Despite accumulating evidence, pancreatic steatosis has not yet been incorporated into formal PDAC surveillance protocols. Therapeutically, IPFD represents a potentially reversible condition. Although studies examining the relationship between lifestyle interventions, IPFD reduction, and subsequent PDAC risk remain limited, bariatric surgery has emerged as a promising intervention. It has shown promise not only in reducing pancreatic steatosis but also in lowering PDAC risk. Prospective imaging studies further support this observation, showing substantial reductions in pancreatic fat content following surgery [35]. For example, one study found a 43.8% decrease in pancreatic steatosis and a 51.2% reduction in hepatic steatosis postoperatively [36]. Additionally, a large retrospective cohort study reported that individuals who underwent bariatric surgery had a significantly lower risk of developing pancreatic cancer [37].

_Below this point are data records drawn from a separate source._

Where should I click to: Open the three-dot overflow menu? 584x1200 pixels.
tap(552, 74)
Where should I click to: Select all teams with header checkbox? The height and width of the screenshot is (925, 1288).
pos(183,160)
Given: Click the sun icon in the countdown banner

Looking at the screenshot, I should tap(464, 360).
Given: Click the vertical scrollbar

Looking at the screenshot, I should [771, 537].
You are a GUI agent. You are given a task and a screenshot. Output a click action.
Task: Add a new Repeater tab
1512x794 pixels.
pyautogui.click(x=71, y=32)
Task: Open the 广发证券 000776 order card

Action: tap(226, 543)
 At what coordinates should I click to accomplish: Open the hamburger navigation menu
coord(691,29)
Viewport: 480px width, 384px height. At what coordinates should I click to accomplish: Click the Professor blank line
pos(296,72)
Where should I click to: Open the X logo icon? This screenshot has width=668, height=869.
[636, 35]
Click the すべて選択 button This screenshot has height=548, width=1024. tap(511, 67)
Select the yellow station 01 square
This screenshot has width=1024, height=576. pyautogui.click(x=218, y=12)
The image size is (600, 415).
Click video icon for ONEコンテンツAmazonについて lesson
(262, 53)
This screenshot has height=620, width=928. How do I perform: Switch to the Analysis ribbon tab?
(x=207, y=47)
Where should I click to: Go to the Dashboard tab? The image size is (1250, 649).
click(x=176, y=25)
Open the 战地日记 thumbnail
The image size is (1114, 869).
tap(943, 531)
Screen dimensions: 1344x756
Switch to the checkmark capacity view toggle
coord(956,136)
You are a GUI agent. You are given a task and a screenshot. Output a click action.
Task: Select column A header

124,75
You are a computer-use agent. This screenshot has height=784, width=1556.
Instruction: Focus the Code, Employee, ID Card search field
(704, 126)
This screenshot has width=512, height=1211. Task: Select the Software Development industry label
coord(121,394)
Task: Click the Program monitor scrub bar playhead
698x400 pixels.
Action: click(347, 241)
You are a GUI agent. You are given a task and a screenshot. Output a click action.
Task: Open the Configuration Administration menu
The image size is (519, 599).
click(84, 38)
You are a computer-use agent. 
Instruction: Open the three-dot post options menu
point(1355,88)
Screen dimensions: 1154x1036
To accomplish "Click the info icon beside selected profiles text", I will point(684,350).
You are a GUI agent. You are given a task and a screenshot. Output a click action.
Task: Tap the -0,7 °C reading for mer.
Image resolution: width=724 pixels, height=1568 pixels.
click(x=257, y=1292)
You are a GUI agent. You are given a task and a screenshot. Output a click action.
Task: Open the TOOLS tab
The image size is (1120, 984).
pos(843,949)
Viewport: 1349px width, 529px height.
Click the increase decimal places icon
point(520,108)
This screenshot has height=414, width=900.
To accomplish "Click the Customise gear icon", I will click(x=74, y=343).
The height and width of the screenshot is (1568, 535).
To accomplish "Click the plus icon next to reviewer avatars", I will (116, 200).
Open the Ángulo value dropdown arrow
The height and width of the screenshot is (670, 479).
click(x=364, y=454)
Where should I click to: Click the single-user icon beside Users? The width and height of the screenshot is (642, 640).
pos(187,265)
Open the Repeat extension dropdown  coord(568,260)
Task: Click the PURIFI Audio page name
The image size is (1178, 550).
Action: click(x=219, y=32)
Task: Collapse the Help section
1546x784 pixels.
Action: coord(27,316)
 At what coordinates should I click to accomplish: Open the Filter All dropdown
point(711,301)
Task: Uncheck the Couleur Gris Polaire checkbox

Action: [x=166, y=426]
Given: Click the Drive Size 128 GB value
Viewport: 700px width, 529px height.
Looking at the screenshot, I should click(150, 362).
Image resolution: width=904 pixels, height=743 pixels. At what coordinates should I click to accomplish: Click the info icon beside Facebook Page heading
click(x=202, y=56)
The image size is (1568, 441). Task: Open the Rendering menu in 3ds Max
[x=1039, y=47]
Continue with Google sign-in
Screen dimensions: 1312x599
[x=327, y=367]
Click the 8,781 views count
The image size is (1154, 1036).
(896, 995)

3.3. Inflammation and “-Itis”

Recurrent pancreatic inflammation in chronic pancreatitis (CP) is a well-established contributor to pancreatic carcinogenesis [38]. The synergy between inflammation and oncogene activation drives malignant transformation [39]. The risk is further compounded by environmental factors, particularly tobacco smoking, and genetic predispositions such as germline mutations in PRSS1 and SPINK1 [40].
While the overall incidence of PDAC arising from CP remains relatively low, the cumulative risk in alcohol-related CP has been estimated at approximately 4% after 15–20 years of disease duration [39]. This risk is significantly higher in hereditary pancreatitis, with cumulative incidence reaching 19% and 12% by age 60 among patients with PRSS1 and SPINK1 mutations, respectively [39]. Moreover, idiopathic acute pancreatitis, particularly in older patients, has been increasingly recognized as a potential presenting manifestation of PDAC. In such cases, tumor-induced inflammation and ductal obstruction may be the underlying cause of pancreatitis, and surveillance imaging is warranted following an episode of unexplained pancreatitis [41].
Early detection of cancer in the context of CP remains extremely challenging. First, the overlapping clinical symptoms of PDAC and CP—such as back pain, jaundice, weight loss, and deteriorating glycemic control—complicate timely diagnosis. Secondly, imaging interpretations are complicated by structural remodeling and fibrosis inherent to CP, which can obscure neoplastic lesions [41]. Lastly, certain forms of CP, including paraduodenal pancreatitis, may mimic malignancy on imaging and even biopsy, leading to potential misdiagnosis [42].
To address these diagnostic challenges, short-interval follow-ups with imaging are recommended in high-risk CP patients, especially when new symptoms arise despite alcohol abstinence or post-cholecystectomy. EUS-guided fine-needle biopsy (FNB), combined with molecular testing for mutations in genes such as KRAS, TP53, CDKN2A, and SMAD4/DPC4, can enhance the differentiation between inflammatory and neoplastic processes [43,44].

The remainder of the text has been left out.